Aim of the task
Report the number of lines in the data below that hold "Given", without any other words.

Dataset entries

*-*-*

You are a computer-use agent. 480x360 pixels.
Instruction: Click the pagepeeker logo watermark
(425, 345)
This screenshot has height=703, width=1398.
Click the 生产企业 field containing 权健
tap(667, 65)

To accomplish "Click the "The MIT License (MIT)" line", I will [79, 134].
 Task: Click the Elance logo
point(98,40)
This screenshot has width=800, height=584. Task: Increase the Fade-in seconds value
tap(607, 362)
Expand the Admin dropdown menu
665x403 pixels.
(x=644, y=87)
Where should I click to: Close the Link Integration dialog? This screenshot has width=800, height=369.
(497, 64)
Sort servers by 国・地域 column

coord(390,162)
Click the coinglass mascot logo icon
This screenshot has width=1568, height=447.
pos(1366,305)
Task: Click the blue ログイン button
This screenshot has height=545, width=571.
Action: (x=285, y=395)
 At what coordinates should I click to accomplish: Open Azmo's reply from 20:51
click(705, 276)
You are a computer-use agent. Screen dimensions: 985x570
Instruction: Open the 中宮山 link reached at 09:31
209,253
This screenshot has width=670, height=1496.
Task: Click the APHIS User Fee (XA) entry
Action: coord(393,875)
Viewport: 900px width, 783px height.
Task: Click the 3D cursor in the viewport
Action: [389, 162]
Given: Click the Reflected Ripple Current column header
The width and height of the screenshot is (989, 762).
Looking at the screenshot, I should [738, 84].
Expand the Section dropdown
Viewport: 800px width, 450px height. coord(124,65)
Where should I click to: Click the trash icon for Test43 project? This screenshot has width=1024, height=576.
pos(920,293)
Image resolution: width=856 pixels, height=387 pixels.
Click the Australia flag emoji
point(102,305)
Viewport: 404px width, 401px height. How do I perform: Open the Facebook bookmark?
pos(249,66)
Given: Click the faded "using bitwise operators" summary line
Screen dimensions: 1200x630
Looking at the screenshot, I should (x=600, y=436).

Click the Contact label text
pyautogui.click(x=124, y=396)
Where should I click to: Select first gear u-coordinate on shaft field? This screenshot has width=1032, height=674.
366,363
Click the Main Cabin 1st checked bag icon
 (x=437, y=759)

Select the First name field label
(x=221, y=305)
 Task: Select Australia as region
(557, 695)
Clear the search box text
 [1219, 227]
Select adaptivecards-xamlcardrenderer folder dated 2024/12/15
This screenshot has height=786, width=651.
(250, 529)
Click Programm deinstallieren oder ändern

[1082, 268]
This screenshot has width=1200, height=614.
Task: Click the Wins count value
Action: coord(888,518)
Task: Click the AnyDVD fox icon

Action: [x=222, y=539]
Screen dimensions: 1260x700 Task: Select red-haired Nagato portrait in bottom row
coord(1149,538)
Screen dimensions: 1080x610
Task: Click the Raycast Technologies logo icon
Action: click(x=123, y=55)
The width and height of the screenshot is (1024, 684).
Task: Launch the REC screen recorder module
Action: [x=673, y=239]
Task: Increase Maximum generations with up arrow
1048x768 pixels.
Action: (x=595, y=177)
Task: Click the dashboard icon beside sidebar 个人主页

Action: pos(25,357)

*-*-*

Result of the exercise
2